Dataset entries:
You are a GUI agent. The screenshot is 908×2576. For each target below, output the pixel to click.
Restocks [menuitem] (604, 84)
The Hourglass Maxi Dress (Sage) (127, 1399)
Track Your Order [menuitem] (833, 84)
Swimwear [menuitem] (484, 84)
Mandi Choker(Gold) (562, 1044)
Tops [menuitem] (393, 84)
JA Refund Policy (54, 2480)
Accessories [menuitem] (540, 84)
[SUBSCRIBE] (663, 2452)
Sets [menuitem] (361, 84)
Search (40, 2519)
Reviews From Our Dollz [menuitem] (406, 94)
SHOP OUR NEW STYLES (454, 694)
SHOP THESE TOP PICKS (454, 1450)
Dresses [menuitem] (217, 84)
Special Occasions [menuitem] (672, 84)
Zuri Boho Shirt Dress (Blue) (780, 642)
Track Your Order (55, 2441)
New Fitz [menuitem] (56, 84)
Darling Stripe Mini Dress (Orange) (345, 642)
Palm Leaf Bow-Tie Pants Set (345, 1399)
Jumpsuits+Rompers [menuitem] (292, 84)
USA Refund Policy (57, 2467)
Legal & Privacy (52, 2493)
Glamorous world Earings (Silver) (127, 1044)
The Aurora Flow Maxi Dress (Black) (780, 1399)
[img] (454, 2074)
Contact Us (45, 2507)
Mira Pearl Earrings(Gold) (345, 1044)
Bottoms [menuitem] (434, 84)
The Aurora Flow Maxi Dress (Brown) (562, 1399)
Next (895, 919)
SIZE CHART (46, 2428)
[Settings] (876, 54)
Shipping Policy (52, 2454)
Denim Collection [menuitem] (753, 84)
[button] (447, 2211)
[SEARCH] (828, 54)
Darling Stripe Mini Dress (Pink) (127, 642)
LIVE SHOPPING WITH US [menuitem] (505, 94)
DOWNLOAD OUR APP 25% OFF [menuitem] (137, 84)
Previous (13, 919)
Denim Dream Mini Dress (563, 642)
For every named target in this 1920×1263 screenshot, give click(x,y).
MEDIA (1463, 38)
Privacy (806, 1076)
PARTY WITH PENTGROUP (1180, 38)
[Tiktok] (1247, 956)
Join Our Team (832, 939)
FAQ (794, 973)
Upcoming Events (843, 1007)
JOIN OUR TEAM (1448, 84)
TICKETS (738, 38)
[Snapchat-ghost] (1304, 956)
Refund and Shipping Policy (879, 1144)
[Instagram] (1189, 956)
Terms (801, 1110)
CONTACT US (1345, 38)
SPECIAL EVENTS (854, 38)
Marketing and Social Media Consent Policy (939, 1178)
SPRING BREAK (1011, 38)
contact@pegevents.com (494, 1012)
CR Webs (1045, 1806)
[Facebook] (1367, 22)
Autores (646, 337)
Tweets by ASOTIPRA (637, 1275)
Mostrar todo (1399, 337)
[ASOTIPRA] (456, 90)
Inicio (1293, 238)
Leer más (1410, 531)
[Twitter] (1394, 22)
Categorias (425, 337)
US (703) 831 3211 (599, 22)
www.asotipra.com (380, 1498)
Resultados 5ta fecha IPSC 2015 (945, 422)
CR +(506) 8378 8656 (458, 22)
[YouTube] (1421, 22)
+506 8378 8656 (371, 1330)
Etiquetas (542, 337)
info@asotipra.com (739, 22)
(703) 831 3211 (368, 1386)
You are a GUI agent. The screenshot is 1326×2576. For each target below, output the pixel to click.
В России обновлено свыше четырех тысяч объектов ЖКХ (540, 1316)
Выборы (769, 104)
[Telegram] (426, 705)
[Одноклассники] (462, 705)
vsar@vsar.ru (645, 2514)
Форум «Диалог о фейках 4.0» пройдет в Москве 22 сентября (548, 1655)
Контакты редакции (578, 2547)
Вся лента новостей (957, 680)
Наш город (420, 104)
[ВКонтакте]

*How to complete this task*.
Take every line from the data above that holds "Track" and copy it out.

*Finished exercise*.
Track Your Order [menuitem] (833, 84)
Track Your Order (55, 2441)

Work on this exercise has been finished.